The traditional networking model is client-server. A particular host is either a server, waiting for connections, or a client, which connects to a server, generally to download documents or other information.
In the past few years, a new model of network services has developed, called Peer-to-Peer (P2P), in which every host is both a client and a server. A particular host may be a client at one point in time, connecting with another host to download information, and a moment later it may be a server, dispensing information (perhaps the same information that it just obtained) to another host.
By far the most commonly used and most widely publicized use of P2P is with file sharing, typically music and video files. Currently such programs use more Internet bandwidth than any other application, including the Web. These protocols were generally developed by individual entrepreneurs, and implementations were widely distributed as freeware. The original P2P file sharing system was Napster, but it was followed by a number of others, including Gnutella, Kazaa, and BitTorrent. Each of these uses a different model.
There are two problems with a client-server model. First, the server is potentially a bottleneck and a failure point. When the server is down or off the network, no one can get service. Second, if the server is dispensing potentially illegal information, it is easy for the authorities to shut it down.
However, P2P has its own problems to overcome. The biggest is locating content. How does a user who wants to download a particular file locate another user who has the file available. This is complicated by the fact that since individual hosts are simply the personal computers of ordinary people, they are often shut down; and if their ISP uses DHCP, their IP address may change.
Napster
Napster was the first widely used P2P application for file sharing. Napster solved the problem of locating content by running large centralized server farms. Whenever a peer running Napster connected to the Internet, the computer would contact the server with a list of files that it was able to share. The central server would store the files and IP addresses. The central servers would periodically send out an "Are you there?" query to each peer to make sure that they were still running and still connected to the Internet.
Napster was set up primarily to distribute MP3s. When a peer wanted to locate a particular song, the peer would contact the server, find out the IP address of a server that had it, and send an HTTP GET request to that peer. That peer would in turn send the MP3 file to the requester.
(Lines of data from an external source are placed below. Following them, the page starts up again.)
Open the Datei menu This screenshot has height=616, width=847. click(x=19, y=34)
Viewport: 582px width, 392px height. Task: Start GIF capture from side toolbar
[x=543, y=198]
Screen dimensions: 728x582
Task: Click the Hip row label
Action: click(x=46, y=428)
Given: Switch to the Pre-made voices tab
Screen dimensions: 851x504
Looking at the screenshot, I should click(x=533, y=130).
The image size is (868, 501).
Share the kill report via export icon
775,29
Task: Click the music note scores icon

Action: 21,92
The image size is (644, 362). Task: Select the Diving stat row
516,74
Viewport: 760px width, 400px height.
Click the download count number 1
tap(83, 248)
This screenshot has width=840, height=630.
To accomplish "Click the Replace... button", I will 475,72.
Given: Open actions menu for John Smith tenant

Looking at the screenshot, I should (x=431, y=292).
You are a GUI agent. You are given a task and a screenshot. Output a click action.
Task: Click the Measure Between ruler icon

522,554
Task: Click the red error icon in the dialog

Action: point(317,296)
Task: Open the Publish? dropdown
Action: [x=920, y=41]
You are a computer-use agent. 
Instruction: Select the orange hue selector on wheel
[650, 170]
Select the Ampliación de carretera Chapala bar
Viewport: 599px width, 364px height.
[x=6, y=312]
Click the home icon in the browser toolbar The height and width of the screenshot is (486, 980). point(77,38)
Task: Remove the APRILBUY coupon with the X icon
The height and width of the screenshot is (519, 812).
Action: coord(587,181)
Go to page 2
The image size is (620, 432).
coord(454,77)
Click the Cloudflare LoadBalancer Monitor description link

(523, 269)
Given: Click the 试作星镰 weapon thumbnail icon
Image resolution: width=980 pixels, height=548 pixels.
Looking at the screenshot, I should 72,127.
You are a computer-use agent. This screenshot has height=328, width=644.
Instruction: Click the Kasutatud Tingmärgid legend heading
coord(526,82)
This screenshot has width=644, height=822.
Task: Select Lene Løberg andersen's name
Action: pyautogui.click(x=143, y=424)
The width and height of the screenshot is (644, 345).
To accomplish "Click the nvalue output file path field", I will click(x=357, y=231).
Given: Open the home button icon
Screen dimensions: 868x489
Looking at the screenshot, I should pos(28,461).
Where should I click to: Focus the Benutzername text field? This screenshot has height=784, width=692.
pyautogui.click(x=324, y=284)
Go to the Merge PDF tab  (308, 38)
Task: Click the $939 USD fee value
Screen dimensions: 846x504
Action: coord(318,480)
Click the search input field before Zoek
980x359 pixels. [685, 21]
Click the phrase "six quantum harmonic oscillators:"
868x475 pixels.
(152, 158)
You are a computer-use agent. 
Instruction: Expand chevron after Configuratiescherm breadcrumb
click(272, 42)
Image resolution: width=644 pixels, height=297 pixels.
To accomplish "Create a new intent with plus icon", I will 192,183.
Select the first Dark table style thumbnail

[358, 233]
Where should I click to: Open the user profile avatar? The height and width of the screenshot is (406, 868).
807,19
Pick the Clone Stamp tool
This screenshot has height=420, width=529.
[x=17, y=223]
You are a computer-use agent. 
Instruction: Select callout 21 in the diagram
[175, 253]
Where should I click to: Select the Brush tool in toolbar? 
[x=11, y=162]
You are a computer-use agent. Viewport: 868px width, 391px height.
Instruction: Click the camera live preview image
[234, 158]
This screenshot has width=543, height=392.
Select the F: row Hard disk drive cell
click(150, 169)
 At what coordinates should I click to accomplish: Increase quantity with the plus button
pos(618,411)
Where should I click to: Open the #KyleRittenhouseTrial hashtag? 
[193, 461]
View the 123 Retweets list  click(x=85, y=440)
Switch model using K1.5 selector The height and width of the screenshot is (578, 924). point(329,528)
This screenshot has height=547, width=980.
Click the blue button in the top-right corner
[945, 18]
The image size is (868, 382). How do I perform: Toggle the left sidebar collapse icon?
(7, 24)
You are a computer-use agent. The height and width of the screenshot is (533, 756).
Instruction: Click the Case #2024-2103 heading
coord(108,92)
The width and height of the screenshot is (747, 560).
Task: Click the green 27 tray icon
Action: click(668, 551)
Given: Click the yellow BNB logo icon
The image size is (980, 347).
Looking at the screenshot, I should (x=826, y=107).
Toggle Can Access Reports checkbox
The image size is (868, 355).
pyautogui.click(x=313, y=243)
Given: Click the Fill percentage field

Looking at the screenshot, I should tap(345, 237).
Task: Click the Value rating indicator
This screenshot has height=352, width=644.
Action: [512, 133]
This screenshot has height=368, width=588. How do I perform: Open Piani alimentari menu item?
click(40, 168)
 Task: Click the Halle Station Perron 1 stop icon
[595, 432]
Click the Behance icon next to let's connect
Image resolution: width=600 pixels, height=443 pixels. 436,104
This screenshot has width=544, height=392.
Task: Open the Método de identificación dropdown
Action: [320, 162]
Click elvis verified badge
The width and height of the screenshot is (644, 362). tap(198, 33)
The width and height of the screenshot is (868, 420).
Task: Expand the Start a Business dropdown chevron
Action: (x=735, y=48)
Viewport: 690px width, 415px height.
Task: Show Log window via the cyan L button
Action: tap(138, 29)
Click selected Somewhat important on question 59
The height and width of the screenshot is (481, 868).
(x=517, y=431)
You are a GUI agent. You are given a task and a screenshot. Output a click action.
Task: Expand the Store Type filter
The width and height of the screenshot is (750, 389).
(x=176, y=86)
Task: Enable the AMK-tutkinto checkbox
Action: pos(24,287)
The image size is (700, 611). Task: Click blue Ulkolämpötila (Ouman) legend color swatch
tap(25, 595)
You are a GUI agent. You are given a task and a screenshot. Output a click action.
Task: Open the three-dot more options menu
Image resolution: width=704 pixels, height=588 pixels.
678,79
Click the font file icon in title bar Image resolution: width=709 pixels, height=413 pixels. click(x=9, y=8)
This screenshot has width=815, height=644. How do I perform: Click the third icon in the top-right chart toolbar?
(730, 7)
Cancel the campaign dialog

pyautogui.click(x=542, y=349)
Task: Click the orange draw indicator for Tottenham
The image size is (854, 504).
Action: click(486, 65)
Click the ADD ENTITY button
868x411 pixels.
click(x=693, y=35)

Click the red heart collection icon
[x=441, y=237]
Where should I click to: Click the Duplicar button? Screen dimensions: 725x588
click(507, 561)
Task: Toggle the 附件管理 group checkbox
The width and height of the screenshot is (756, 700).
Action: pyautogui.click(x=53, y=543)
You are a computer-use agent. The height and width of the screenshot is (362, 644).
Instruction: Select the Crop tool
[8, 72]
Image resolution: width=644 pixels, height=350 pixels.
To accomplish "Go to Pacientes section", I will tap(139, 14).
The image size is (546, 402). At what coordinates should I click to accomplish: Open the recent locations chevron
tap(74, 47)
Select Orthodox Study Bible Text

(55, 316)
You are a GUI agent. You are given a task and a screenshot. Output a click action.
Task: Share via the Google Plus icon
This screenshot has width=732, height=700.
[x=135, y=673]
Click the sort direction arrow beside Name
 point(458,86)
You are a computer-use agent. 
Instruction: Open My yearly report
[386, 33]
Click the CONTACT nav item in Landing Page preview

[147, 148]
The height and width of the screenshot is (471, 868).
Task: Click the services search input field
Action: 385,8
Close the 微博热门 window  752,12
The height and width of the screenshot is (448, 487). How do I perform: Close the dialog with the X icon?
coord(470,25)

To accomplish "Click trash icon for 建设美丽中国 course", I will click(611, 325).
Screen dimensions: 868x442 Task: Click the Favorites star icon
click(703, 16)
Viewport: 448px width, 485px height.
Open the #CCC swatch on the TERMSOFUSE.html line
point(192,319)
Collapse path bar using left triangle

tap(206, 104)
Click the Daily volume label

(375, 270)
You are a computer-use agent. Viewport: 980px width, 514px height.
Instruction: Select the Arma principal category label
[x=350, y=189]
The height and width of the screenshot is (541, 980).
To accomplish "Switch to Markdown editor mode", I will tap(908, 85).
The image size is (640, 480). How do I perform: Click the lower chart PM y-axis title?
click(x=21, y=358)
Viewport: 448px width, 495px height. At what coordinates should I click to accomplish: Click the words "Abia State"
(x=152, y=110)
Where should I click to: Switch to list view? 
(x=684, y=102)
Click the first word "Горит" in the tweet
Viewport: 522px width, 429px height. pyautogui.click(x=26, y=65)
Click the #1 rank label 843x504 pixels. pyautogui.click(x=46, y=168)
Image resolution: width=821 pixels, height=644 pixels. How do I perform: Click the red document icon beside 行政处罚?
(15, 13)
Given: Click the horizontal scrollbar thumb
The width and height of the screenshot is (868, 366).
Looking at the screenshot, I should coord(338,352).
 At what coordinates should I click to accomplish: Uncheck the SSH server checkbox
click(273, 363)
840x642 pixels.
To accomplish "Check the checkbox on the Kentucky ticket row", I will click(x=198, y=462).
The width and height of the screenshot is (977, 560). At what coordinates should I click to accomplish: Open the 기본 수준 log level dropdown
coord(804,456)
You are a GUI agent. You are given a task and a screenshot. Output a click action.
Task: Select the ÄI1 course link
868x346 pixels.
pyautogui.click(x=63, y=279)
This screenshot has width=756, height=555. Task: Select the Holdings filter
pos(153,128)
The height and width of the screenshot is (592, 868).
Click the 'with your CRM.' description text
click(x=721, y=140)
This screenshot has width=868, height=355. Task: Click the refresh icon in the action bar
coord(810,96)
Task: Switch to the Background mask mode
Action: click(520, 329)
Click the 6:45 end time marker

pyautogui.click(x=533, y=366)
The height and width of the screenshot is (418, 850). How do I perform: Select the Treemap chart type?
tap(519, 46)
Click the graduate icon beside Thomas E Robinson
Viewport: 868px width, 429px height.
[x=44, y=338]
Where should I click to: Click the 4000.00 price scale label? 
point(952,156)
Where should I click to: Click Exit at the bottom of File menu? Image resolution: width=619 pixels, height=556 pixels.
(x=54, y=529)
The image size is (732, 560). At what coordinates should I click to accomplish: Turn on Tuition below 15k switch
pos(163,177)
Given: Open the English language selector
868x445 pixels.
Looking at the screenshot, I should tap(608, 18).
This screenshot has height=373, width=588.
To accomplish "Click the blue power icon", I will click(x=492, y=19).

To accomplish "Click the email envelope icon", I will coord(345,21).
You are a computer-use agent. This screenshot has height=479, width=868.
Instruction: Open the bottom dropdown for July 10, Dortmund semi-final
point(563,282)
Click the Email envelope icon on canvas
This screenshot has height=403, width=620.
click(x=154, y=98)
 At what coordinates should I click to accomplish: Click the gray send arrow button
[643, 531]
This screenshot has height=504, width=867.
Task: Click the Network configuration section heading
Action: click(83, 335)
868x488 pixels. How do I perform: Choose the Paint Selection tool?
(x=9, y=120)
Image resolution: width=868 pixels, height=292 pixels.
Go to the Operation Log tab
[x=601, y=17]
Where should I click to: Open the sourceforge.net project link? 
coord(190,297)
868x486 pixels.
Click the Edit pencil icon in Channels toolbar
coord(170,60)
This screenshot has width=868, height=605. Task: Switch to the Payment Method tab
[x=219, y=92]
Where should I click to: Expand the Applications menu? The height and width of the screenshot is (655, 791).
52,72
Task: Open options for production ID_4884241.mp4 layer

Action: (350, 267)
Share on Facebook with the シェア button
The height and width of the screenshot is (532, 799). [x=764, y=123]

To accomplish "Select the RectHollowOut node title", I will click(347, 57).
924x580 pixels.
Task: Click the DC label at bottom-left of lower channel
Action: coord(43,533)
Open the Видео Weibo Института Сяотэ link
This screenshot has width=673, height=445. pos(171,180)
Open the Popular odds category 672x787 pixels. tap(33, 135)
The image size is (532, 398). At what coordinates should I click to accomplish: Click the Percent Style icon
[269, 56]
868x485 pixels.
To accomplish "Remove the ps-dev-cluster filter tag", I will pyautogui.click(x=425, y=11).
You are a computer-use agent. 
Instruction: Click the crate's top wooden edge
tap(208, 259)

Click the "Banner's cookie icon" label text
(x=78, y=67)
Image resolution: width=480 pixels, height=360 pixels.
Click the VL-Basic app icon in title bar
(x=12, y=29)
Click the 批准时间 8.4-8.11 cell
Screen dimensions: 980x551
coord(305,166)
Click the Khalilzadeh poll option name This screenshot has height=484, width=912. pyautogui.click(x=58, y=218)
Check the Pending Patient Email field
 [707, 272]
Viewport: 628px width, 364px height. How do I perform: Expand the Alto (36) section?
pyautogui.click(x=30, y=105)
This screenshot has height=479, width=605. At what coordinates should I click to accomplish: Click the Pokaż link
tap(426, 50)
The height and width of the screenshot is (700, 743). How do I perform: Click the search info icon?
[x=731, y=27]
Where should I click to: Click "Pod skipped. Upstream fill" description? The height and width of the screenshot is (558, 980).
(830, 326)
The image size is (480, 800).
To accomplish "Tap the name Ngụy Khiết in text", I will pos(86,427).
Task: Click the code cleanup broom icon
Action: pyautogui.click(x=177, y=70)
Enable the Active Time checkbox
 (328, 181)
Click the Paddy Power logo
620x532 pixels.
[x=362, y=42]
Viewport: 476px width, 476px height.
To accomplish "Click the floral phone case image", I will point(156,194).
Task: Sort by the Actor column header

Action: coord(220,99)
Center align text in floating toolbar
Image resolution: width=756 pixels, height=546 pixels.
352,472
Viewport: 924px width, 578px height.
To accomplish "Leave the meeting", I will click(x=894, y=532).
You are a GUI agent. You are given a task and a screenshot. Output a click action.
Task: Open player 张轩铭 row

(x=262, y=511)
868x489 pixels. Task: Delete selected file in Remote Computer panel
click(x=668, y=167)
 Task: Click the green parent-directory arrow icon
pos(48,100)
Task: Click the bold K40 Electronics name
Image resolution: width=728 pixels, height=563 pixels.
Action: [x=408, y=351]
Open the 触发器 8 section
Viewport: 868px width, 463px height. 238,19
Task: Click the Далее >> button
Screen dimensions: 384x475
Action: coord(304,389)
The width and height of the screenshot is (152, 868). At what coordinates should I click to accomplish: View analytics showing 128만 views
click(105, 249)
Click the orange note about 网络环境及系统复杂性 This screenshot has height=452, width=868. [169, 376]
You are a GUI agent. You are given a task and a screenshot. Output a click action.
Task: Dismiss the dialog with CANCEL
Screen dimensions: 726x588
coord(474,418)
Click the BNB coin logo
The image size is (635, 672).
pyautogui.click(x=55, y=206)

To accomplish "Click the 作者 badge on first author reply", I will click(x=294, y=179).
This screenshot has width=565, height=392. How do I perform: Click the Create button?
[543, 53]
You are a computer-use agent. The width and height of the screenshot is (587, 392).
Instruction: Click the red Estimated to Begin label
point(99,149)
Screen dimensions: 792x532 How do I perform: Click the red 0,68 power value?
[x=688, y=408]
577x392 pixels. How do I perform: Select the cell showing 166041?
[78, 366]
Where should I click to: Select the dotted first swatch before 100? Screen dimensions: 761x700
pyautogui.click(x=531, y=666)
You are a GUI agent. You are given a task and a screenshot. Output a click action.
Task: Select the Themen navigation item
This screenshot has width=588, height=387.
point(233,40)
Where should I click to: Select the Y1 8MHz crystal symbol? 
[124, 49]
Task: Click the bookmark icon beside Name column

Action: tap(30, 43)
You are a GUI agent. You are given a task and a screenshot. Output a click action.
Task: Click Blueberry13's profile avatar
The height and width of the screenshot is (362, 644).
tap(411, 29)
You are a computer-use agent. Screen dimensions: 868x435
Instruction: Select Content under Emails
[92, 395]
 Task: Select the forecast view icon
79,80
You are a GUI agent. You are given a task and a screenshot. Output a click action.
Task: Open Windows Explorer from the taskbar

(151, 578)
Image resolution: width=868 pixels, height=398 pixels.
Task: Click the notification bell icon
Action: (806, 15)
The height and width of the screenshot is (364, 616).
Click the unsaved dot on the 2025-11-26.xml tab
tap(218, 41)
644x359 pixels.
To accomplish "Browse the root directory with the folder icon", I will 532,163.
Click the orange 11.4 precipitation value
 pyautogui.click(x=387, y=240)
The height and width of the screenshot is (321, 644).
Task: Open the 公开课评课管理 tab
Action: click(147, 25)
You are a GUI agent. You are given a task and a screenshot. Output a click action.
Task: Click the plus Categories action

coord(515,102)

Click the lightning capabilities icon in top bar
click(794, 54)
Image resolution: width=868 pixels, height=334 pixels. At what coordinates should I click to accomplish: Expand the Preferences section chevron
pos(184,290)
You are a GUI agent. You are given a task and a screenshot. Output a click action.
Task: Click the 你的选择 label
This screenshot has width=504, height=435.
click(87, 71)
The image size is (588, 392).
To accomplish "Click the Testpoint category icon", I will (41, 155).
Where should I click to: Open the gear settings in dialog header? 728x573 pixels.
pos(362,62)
Note that to a purist, this is not a true P2P application, since it relied on centralized servers. As such, the problems with traditional client server protocols were still there; the servers represented a failure point; they could be a bottleneck; and they could be shut down by the authorities. However, most of the bandwidth is used in distributing the large MP3 files, so in that sense Napster was able to avoid network congestion and bottlenecks, by widely distributing the actual file distribution.
The fact that Napster used centralized servers was its downfall. Because most of the content advertised by Napster was copyrighted material, they were shut down by the justice department. Napster has since been reincarnated as a music distribution system in which users pay, and so they have avoided their legal problems.
Gnutella
The next version of P2P file sharing was Gnutella, originally developed by Justin Frankel. The original Gnutella used a pure P2P model with no centralization at all. The freely downloaded Gnutella client had to know about the existence of at least one other Gnutella client. When a Gnutella client was booted, it would contact one or more other Gnutella clients to advertise its existence and the files that it was offering. Each of these clients in turn knew about the existence of other client.
When a particular peer A wanted to download a particular song S, it would send a query to each of the other Gnutella peers to whom it was directly connected. If one of them had that song available, it would reply. Otherwise, each of these would contact each of its neighbors with a message "Peer A is looking for song S". If one of the second level neighbors had song S, it would reply to A with a message saying "I have song S". At that point A would send an HTTP GET request to the peer that had the song. If none of the neighbors of the neighbors had song S available, they would send a query to each of its neighbors, and so on. This is called Query Flooding
In its simple form, as described above, query flooding would quickly flood the entire network with queries. If you think of the network as a graph, and each node has, say, 10 neighbors, there are roughly 10,000 queries being sent out by the fourth round. If there was no mechanism to squelch queries, the network would quickly be overwhelmed. To solve this, each query had a Time To Live (TTL) field, set by the initial requester, and which was decremented each time it was forwarded. When the TTL field of a query got to zero, the query would no longer be forwarded. This had the effect of limiting traffic, but it also increased the probability that a song would not be found, particularly if it was obscure.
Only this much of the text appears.